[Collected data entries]
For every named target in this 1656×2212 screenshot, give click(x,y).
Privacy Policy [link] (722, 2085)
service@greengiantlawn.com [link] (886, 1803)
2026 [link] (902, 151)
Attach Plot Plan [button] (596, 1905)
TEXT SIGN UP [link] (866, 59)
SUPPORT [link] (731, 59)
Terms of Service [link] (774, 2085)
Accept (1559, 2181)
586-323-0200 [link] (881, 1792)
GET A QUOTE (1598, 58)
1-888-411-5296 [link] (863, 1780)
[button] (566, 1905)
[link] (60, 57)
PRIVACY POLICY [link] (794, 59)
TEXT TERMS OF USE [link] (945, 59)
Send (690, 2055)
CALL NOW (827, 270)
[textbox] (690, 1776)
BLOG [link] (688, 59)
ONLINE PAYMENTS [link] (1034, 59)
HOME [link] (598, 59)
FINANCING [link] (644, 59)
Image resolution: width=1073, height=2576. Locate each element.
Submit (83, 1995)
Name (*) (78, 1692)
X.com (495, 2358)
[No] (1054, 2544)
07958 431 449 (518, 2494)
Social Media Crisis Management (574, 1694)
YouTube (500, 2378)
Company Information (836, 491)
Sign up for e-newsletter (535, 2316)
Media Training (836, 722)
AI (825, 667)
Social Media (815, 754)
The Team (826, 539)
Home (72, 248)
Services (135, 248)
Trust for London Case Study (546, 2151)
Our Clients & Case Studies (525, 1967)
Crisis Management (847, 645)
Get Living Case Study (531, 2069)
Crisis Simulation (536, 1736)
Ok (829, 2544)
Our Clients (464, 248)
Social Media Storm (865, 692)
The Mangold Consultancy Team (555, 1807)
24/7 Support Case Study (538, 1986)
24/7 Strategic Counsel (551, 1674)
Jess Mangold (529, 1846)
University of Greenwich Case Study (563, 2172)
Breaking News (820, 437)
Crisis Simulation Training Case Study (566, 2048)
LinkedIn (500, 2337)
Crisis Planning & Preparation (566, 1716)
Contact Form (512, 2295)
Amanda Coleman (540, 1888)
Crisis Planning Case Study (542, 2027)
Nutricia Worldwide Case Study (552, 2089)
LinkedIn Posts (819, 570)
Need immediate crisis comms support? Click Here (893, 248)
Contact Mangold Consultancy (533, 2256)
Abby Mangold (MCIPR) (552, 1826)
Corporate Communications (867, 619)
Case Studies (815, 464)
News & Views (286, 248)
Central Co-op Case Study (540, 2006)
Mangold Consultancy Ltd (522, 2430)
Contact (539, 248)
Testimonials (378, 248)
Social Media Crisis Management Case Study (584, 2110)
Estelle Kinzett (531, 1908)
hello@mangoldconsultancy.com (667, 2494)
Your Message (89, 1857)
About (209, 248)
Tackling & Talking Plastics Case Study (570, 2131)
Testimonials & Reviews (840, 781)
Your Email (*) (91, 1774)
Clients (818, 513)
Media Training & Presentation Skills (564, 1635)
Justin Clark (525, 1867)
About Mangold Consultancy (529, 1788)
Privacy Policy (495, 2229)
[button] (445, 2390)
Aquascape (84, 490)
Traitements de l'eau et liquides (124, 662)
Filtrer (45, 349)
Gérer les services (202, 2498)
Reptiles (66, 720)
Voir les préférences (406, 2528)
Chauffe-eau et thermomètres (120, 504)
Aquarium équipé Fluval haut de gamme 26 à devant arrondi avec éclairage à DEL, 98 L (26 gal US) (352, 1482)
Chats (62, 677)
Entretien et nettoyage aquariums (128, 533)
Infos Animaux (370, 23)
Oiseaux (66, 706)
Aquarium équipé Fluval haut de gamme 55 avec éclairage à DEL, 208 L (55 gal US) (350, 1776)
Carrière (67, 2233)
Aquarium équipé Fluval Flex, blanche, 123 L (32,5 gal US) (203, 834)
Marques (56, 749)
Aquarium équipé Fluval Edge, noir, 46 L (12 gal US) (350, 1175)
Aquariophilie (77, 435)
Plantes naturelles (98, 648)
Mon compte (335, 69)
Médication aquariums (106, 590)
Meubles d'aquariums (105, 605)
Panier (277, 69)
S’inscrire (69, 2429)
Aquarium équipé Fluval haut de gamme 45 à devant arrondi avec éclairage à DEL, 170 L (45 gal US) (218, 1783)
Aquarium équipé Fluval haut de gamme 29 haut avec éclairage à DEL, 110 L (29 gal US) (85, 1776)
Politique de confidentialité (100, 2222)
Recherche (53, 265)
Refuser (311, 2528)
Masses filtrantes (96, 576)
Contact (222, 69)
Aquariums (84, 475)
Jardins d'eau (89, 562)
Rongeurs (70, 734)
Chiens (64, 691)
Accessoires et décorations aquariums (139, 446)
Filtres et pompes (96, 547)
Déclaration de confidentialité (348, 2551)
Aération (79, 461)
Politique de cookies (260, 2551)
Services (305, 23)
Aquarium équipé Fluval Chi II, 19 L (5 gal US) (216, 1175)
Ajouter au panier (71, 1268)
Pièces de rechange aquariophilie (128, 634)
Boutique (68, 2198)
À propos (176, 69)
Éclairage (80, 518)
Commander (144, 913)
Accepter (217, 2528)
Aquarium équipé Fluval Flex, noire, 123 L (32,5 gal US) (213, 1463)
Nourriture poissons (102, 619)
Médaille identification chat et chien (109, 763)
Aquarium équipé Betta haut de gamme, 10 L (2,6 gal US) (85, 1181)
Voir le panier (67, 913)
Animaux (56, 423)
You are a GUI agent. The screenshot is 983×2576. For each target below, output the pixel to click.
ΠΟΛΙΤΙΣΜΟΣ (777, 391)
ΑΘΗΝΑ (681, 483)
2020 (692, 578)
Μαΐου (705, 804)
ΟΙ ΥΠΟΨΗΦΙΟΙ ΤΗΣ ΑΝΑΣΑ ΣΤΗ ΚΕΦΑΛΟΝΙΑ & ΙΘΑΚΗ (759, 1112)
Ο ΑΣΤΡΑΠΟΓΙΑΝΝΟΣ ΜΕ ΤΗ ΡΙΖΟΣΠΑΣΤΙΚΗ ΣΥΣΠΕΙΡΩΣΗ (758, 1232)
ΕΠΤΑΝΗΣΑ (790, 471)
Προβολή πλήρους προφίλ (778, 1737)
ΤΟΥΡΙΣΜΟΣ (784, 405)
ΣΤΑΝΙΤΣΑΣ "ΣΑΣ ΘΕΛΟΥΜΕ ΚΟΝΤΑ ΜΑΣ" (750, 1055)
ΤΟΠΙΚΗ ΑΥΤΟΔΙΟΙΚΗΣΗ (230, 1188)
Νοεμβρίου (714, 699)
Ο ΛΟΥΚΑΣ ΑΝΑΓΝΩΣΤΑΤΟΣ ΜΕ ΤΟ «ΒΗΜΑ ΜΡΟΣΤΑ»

▸ **Activity**
What is needed is an exact copy of the line containing "Éclairage (80, 518)" and each line after it, through the final line of the entries above.

▸ **Result for this exercise**
Éclairage (80, 518)
Commander (144, 913)
Accepter (217, 2528)
Aquarium équipé Fluval Flex, noire, 123 L (32,5 gal US) (213, 1463)
Nourriture poissons (102, 619)
Médaille identification chat et chien (109, 763)
Aquarium équipé Betta haut de gamme, 10 L (2,6 gal US) (85, 1181)
Voir le panier (67, 913)
Animaux (56, 423)
You are a GUI agent. The screenshot is 983×2576. For each target below, output the pixel to click.
ΠΟΛΙΤΙΣΜΟΣ (777, 391)
ΑΘΗΝΑ (681, 483)
2020 (692, 578)
Μαΐου (705, 804)
ΟΙ ΥΠΟΨΗΦΙΟΙ ΤΗΣ ΑΝΑΣΑ ΣΤΗ ΚΕΦΑΛΟΝΙΑ & ΙΘΑΚΗ (759, 1112)
Ο ΑΣΤΡΑΠΟΓΙΑΝΝΟΣ ΜΕ ΤΗ ΡΙΖΟΣΠΑΣΤΙΚΗ ΣΥΣΠΕΙΡΩΣΗ (758, 1232)
ΕΠΤΑΝΗΣΑ (790, 471)
Προβολή πλήρους προφίλ (778, 1737)
ΤΟΥΡΙΣΜΟΣ (784, 405)
ΣΤΑΝΙΤΣΑΣ "ΣΑΣ ΘΕΛΟΥΜΕ ΚΟΝΤΑ ΜΑΣ" (750, 1055)
ΤΟΠΙΚΗ ΑΥΤΟΔΙΟΙΚΗΣΗ (230, 1188)
Νοεμβρίου (714, 699)
Ο ΛΟΥΚΑΣ ΑΝΑΓΝΩΣΤΑΤΟΣ ΜΕ ΤΟ «ΒΗΜΑ ΜΡΟΣΤΑ»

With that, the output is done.